Introducing Love Them Madly’s first guest blogger, my cousin Nerissa, a Manhattan finance guru and mom to Grayson, age 3. When I saw this adorable gift Nerissa made for my mother-in-law (psst….Mother’s Day Gift Idea coming up…), I asked her to share a tutorial on making kids’ art stationary. I didn’t know her ideas would double as a de -cluttering method.
Take it away, Nerissa…
Real estate is a “commodity” to me and to the almost 4 million people on the island of Manhattan. Like many parents, I am always managing the challenge of transforming 1,400 square feet into an oasis for our family, preferably without relocation. So when my three-year old son comes home with 3 or 4 different art projects a week along with the ones we create at home, we have two organizational options: “Display it, or dispose it.”
Necessity was the mother of deciding to use my son’s art as home decor and as gifts, but what it did for Grayson was incredible. He became more and more confident about his creations AND is quite proud to see his art around our home and as lovely stationery. He often asks, “You like my art, mom?”
Some of the art can be framed economically or simply taped to the playroom or bedroom wall. I have done both. The use of packing tape has given my oasis a bohemian effect so I am trying harder and harder to “display” and frame my son’s art that I find interesting. Let me be honest…I cannot appreciate all toddler art.

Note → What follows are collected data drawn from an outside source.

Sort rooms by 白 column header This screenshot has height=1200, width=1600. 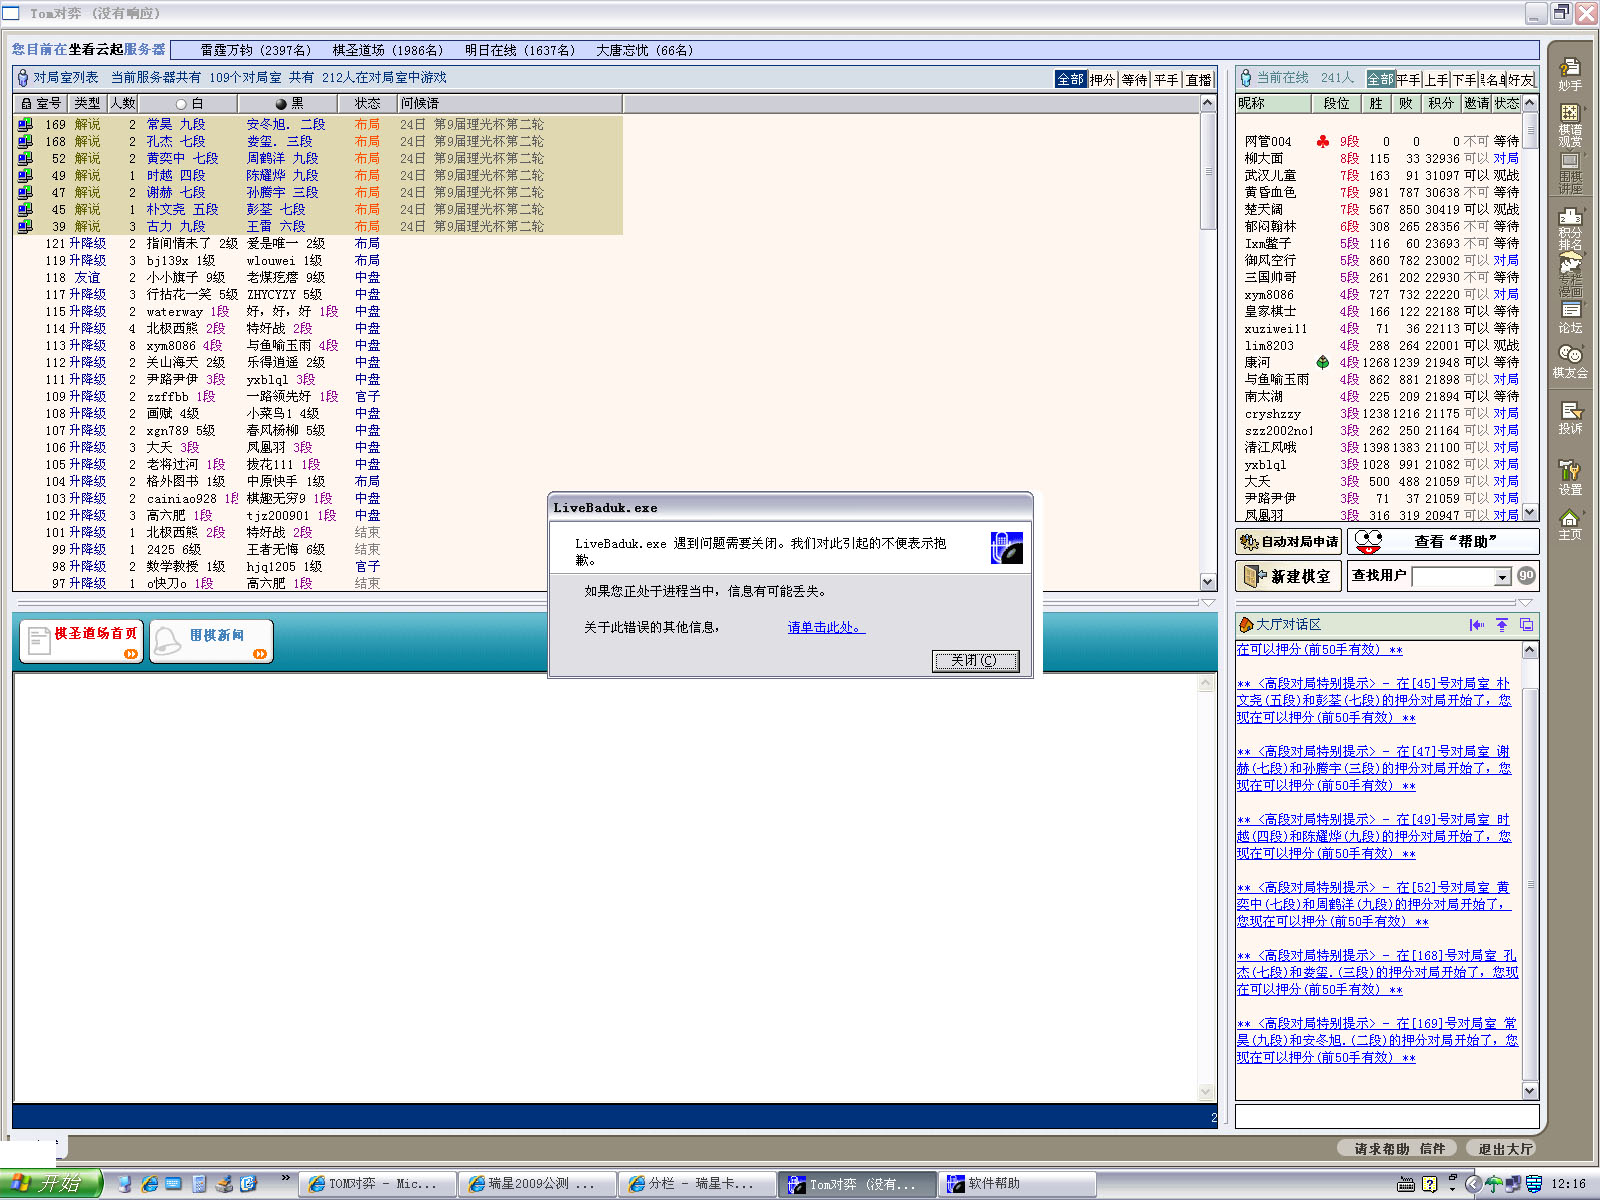pyautogui.click(x=189, y=103)
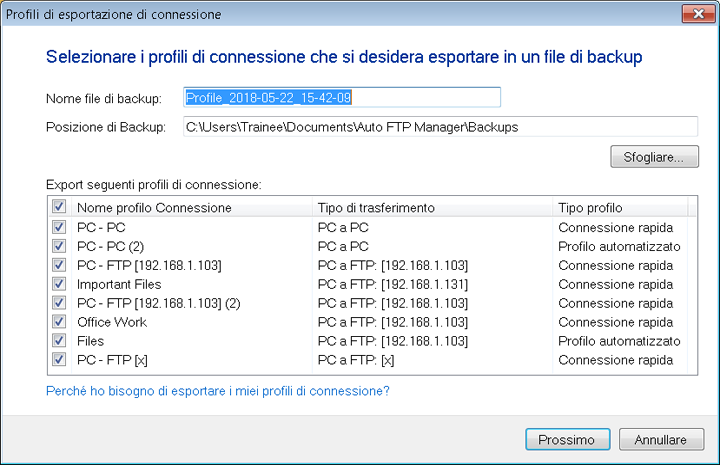Click the Posizione di Backup path field
Screen dimensions: 720x465
[x=440, y=127]
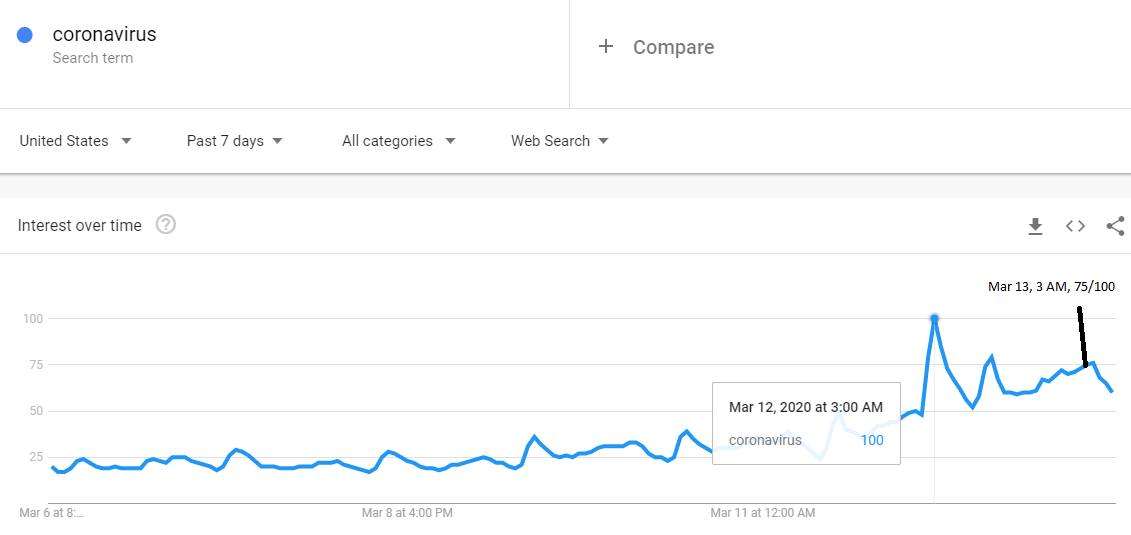This screenshot has width=1131, height=535.
Task: Select the Mar 11 at 12:00 AM axis label
Action: pos(763,513)
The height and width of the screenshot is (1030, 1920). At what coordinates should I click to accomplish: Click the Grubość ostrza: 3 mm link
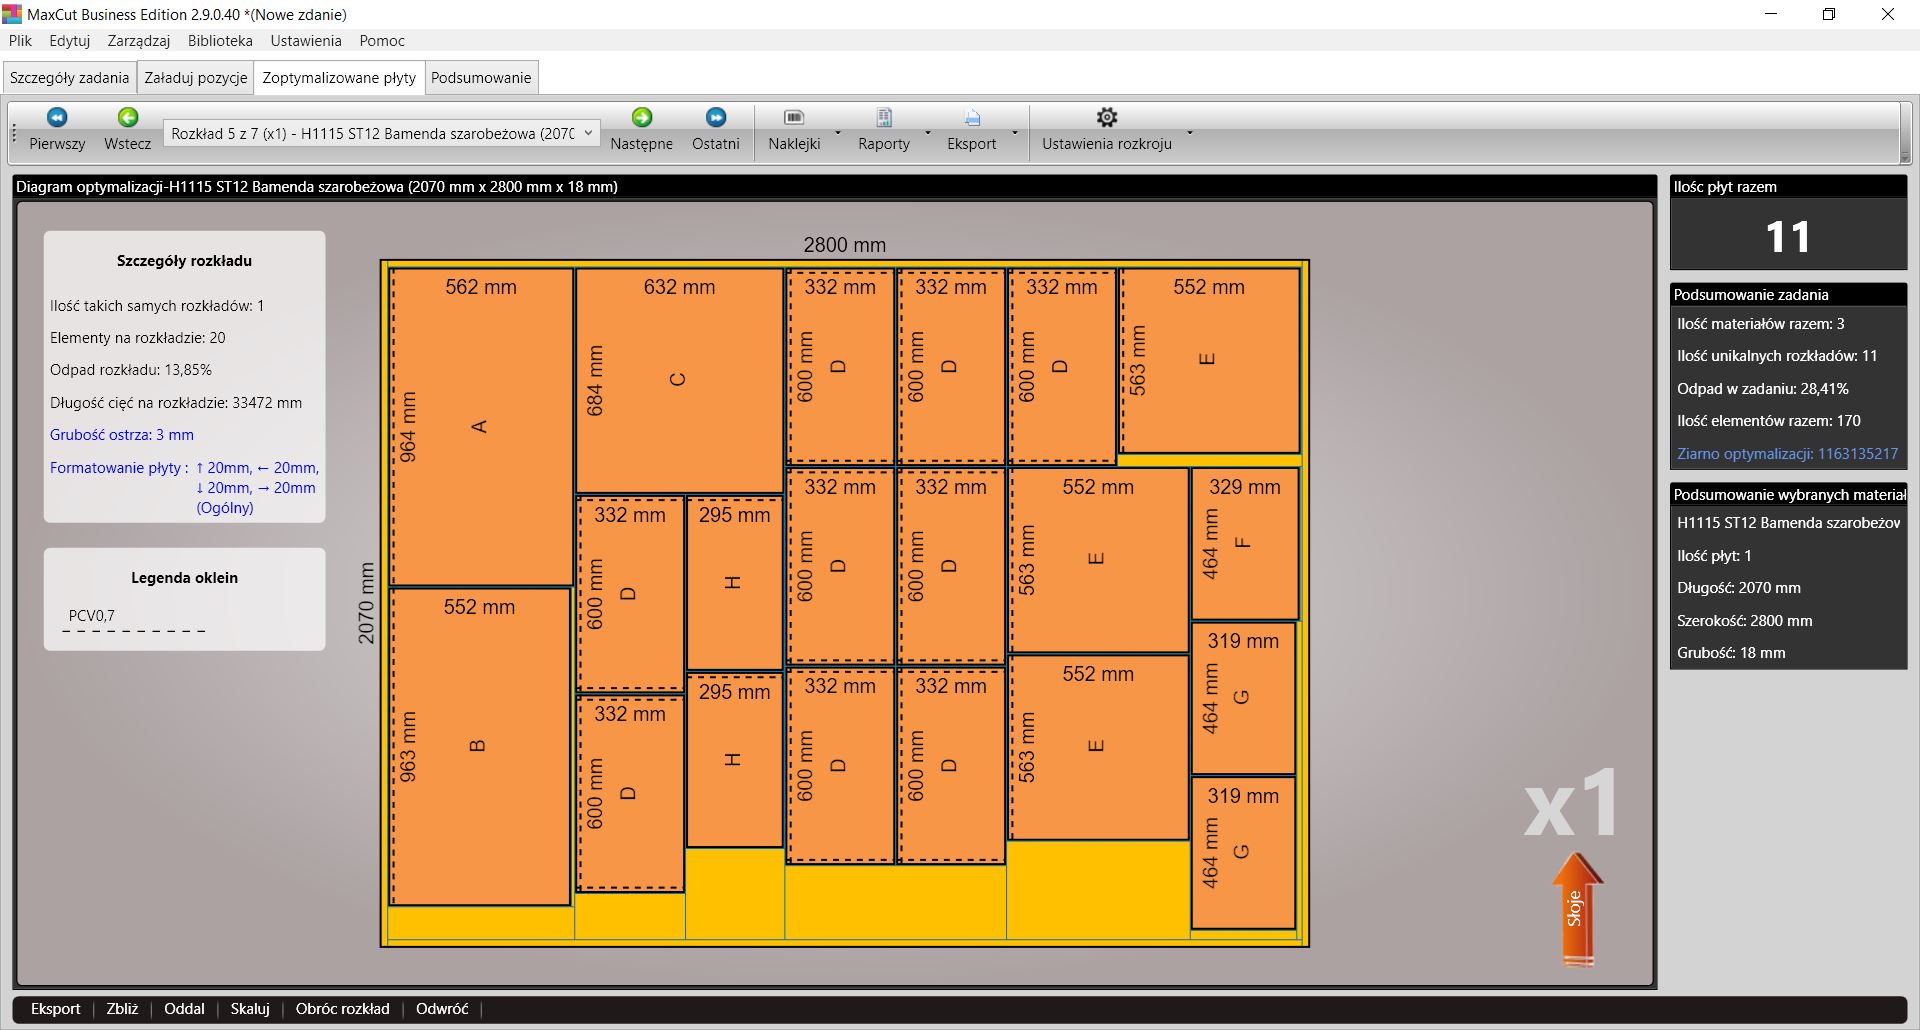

However, the Children’s Museum of Art has introduced a whole new world of art to my toddler, which requires more than just wall space. They have a Clay Bar that encourages young artists to create their own characters for use in animation, “producing” their own films and various other multi-media projects. I assure you my son is just molding and sculpting fish, frogs and panda bears BUT, nevertheless, his little gallery is growing and expanding. So I had to find a way to memorialize the work, which unless I put them in a curio cabinet, will not stand up to little fingers and playdates.
Voilá, a light bulb appears…I mean a flash “bulb” from my husband’s camera. A perk of being married to a photographer — Mark (of Mark Jason Photography) photographed the art and we transformed them into lovely note cards to give as a birthday, Mother’s Day and anniversary gifts.
We used a roll of white seamless paper (photographer’s use) for the background; however, a large piece of construction paper is a fine substitute. This was Grayson’s plant project.
I did my best to give it some flair. We had excess model magic “clay” so we made a basket for his seashells. This photograph will be used as Thank You cards.
This is how his previous collection turned out.
I used idesign + co. to print my blank note cards (and all my stationary) because I love their cardstock but you can use any printer; even your own. Print Art Kids specializes in kids’ art products and prints customized note pads, spiral notebooks and labels. Don’t forget to put a recent photo of the artist as well as “Art Work by [your child’s name]” on the back. Lastly, I packaged the cards in pretty button string envelopes from Jam Paper and attached stringed tags to write my sentiments and wrapped them around the envelope button before sealing. Happy Greetings!
Thanks Nerissa and Mark! I’m rolling out my white IKEA drawing paper right now.